Announcing Conversations in Black Freedom Studies Spring 2019 Schedule
December 14, 2018
February 7 - Rethinking Black Women Freedom Fighters Gloria Richardson, Louise Thompson Patterson and the Women of the Nation of Islam
This conversation takes three giant steps beyond the leading-man narrative of the Black Revolt by restoring the biographies of Louise Thompson Patterson and Gloria Richardson and by examining women in the Nation of Islam. If Patterson and Richardson made front-page news, then who buried the story of their leadership in the freedom movement? Join us for a conversation on how these women negotiated racism, patriarchy, the US class system, and a Cold War world and forged their own freedom dreams.

===============

GOAL 1:
Decide whether each statement agrees with the schedule announcement, and give yes or no with the deciding words quoted from it. (a) The conversation on Black women freedom fighters takes place on February 7. (b) The schedule announcement was posted in January 2019. (c) The conversation will look at how the women dealt with racism, patriarchy, and the US class system.
GOAL 2:
According to the schedule announcement, how does the February conversation move beyond the leading-man narrative of the Black Revolt? Answer in one to three sentences.
GOAL 3:
Write the next part of the schedule announcement, continuing after its final sentence.

DATASET CONTENT:

===============

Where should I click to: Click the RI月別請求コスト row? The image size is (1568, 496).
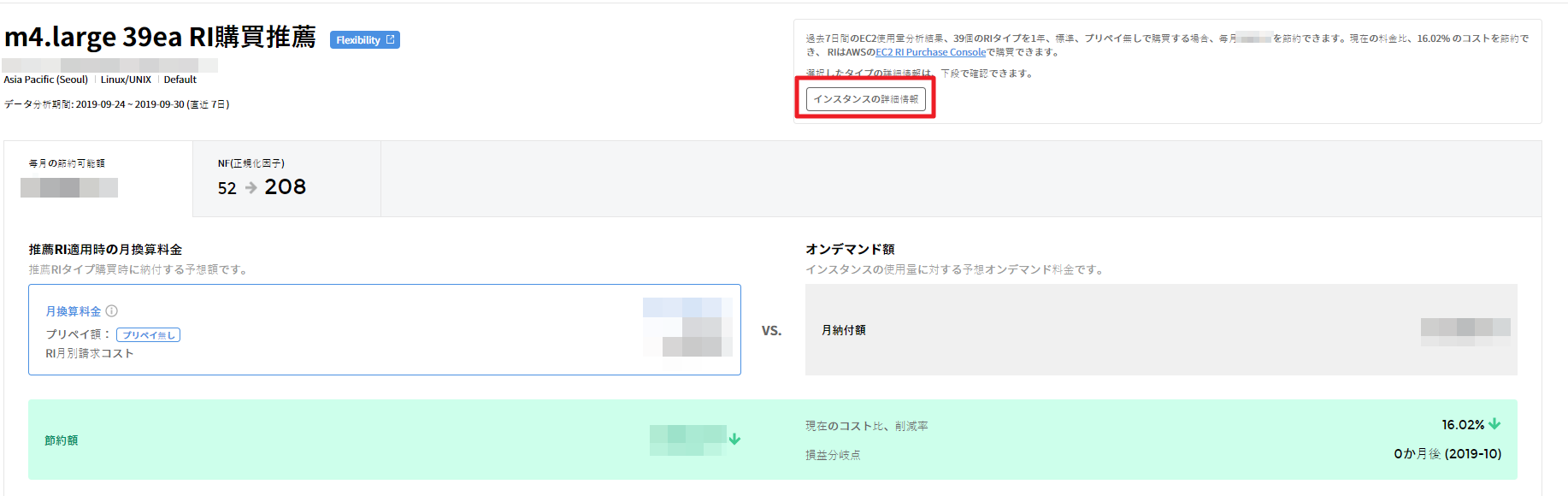(90, 353)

===============

RIGHT ANSWER 1:
(a) Yes: "February 7 - Rethinking Black Women Freedom Fighters"
(b) No: "December 14, 2018"
(c) Yes: "how these women negotiated racism, patriarchy, the US class system, and a Cold War world"

RIGHT ANSWER 2:
It restores the biographies of Louise Thompson Patterson and Gloria Richardson. It also examines women in the Nation of Islam.

RIGHT ANSWER 3:
Joseph Fitzgerald, author of The Struggle is Eternal: Gloria Richardson and Black Liberation
Keith Gilyard, author of Louise Thompson Patterson: A Life of Struggle for Justice
Ula Taylor, author of The Promise of Patriarchy: Women and the Nation of Islam
March 7 - Radical Black Feminism and the Combahee River Collective
Join this conversation as we lift up the path-breaking radical black feminists Barbara Smith and others in the Combahee River Collective with an eye toward liberating the future. Activists like Ella Baker and groups like the Combahee River Collective pioneered intersectionality by combining antiracist and women’s liberation movements. Together the panel will consider the long legacy of radical Black feminism and the visions it offers us for current struggles like Black Lives Matter today.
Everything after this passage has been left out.